I kept going and finished the workout without further incident – taking more breaks this time around, though I tied my score for step ups after our coach put music on and I got caught up in the beat. When it came to the second set of shuttle runs, though, I really backed off – completing only two sets instead of the four I had done the first time. And post-workout, I headed inside to eat a pretty hearty lunch, in case not having enough fuel was the problem.

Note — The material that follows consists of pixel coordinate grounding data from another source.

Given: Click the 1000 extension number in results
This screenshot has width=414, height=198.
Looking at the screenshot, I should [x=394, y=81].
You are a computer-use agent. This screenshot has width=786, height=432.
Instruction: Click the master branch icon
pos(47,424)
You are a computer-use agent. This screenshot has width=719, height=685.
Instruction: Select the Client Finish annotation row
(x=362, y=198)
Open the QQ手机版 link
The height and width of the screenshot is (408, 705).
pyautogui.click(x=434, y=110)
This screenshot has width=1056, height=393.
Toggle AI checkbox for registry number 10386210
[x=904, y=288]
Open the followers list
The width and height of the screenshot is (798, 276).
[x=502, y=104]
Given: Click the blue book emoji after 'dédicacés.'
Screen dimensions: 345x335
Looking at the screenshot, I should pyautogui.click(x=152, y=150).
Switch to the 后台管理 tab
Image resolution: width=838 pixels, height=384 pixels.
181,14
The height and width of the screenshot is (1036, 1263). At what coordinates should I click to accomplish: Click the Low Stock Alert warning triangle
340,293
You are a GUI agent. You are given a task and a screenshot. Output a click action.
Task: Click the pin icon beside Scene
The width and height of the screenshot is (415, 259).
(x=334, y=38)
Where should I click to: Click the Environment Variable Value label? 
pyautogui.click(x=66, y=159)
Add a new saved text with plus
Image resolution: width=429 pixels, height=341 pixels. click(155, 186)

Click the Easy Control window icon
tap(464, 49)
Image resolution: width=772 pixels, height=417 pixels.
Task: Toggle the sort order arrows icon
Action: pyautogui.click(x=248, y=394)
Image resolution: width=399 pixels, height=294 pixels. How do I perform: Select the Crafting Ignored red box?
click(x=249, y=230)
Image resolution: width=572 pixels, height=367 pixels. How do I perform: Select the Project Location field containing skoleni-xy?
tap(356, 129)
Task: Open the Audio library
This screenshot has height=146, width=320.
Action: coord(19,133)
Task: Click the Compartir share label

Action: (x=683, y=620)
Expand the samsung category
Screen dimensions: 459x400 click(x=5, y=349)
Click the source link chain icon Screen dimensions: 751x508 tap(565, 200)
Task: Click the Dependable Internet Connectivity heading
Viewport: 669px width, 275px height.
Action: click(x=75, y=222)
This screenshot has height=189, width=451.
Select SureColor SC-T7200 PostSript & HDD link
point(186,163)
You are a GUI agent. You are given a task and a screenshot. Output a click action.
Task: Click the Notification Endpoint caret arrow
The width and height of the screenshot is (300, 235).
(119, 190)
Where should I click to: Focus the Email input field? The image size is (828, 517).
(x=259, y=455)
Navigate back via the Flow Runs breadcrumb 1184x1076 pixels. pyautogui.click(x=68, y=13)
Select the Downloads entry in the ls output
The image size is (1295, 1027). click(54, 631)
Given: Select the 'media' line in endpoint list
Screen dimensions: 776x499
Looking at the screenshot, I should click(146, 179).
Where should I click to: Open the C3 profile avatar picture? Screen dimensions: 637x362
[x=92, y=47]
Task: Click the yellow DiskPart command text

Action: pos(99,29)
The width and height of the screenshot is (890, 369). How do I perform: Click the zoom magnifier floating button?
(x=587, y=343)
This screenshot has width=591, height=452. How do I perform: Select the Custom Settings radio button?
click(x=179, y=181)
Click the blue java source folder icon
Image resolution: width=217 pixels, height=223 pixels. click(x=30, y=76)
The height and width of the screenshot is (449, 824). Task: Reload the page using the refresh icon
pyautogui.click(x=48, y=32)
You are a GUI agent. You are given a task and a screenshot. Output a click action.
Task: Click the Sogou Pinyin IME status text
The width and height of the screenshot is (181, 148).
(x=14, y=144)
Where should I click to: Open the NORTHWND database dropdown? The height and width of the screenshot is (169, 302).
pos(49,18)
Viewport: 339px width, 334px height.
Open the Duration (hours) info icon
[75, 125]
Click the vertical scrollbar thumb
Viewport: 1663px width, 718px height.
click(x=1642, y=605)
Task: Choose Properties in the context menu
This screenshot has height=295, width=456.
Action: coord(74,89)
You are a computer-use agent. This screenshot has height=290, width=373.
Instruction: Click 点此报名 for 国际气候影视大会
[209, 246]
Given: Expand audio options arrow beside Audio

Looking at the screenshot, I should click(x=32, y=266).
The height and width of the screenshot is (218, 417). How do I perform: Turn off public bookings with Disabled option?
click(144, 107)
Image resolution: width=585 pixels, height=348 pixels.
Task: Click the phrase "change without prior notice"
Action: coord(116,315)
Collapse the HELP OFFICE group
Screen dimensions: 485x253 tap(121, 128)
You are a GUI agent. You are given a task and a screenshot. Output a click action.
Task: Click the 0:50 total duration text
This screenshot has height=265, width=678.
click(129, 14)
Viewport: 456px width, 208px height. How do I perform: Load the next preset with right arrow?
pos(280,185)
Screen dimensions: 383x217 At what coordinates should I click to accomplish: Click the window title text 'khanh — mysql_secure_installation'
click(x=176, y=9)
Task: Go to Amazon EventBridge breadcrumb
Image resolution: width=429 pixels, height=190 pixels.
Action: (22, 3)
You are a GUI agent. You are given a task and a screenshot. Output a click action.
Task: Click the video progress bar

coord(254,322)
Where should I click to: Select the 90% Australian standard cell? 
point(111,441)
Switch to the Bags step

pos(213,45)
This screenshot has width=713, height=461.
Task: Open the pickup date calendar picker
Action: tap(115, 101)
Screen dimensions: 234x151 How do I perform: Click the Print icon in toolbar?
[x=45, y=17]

As I thought about my workout, though, I found myself with conflicting feelings. On the one hand, I was somewhat proud that I had pushed myself so hard as to get that worn out – but I was also somewhat upset with myself that I had let myself keep going even when it was kind of dangerous. Where did that come from? I’ve usually been the first to advocate backing off when it becomes clear that someone is pushing their body too hard (hence why I’m a big advocate of running multiple marathons in a season – if you have multiple chances to get a new PR, you won’t push yourself too hard on days when conditions aren’t right or your body just isn’t having it). But here I had gone and done just the opposite, when it wasn’t even something that was all that important to me. What was I thinking?!
Ever done something similarly stupid? Scare me straight!